Hat Musa nun vergewaltigt, gemordet? Hat er es »nur« bezeugt? Ich weiß es nicht, doch ich weiß, dass es mich nicht abhalten darf von dem, um dessentwillen ich herkommen bin. Junge Menschen wie er, achtzehn, vielleicht zwanzig Jahre, sind trotz ihres schon bewegten Lebens nicht unwiderruflich an ihre blutige Vergangenheit verloren. Der Kampf, sie zurückzuführen ans Licht, muss bis zuletzt gefochten werden. Lebenslanges Wegsperren ist in den meisten Fällen nicht möglich und auch nicht sinnvoll, wie ich anhand zahlreicher Beispiele noch darlegen werde.
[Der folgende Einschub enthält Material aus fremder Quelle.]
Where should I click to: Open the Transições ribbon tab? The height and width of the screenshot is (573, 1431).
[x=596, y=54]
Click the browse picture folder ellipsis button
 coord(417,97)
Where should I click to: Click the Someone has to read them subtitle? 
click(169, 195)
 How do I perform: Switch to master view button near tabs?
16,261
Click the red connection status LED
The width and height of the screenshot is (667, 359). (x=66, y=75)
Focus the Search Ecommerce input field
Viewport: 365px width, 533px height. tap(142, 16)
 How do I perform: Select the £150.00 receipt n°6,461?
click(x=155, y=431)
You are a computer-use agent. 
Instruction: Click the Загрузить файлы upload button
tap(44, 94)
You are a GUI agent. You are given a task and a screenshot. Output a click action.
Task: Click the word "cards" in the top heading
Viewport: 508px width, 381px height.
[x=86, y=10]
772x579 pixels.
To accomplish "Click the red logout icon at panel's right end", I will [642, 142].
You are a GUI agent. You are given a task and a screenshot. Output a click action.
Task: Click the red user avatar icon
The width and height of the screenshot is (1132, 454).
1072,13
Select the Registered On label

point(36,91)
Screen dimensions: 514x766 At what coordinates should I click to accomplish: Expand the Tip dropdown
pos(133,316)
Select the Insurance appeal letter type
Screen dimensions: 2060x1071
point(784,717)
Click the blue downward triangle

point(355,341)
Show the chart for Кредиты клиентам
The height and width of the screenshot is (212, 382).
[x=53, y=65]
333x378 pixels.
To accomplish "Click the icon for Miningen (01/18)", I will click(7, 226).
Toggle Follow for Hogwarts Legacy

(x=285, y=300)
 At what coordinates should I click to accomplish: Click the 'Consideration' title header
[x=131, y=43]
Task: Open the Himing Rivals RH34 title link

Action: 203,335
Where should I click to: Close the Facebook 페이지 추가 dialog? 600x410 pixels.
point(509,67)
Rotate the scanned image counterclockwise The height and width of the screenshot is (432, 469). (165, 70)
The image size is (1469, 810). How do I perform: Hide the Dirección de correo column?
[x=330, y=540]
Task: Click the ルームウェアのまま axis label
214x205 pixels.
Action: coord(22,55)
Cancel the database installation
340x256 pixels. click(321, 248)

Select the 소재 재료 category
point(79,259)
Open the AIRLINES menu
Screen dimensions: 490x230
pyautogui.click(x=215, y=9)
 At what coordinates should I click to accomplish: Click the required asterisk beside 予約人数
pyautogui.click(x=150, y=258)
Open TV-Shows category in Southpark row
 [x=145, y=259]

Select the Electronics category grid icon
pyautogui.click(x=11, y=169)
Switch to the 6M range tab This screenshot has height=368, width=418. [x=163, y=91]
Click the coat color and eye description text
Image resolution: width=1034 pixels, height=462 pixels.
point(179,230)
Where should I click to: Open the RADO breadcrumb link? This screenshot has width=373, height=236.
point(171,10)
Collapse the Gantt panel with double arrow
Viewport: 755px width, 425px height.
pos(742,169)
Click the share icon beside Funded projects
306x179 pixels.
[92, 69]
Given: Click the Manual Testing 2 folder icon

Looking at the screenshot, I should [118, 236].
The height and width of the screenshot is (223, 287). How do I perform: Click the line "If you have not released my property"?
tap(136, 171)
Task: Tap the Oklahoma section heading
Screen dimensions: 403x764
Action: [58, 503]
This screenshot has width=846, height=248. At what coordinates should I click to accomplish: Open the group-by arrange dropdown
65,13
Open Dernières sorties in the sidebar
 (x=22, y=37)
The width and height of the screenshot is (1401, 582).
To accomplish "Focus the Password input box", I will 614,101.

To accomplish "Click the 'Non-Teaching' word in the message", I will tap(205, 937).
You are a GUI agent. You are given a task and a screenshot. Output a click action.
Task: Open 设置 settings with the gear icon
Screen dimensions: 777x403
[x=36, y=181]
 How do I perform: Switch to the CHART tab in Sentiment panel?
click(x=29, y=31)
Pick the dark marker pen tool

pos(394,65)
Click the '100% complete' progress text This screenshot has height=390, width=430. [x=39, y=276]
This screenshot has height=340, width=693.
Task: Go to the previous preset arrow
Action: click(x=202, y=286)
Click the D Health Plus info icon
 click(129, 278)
Dennoch wird einer wie Musa in absehbarer Zeit wieder in Freiheit sein. Die Möglichkeiten von Polizei und Staatsschutz, ihn und Seinesgleichen rund um die Uhr zu überwachen, sind endend wollend, und die Ängste der Bevölkerung allseits greifbar. Und diese als Radikale aktenkundigen Menschen sind auch überaus ernstzunehmen, wie wir noch sehen werden.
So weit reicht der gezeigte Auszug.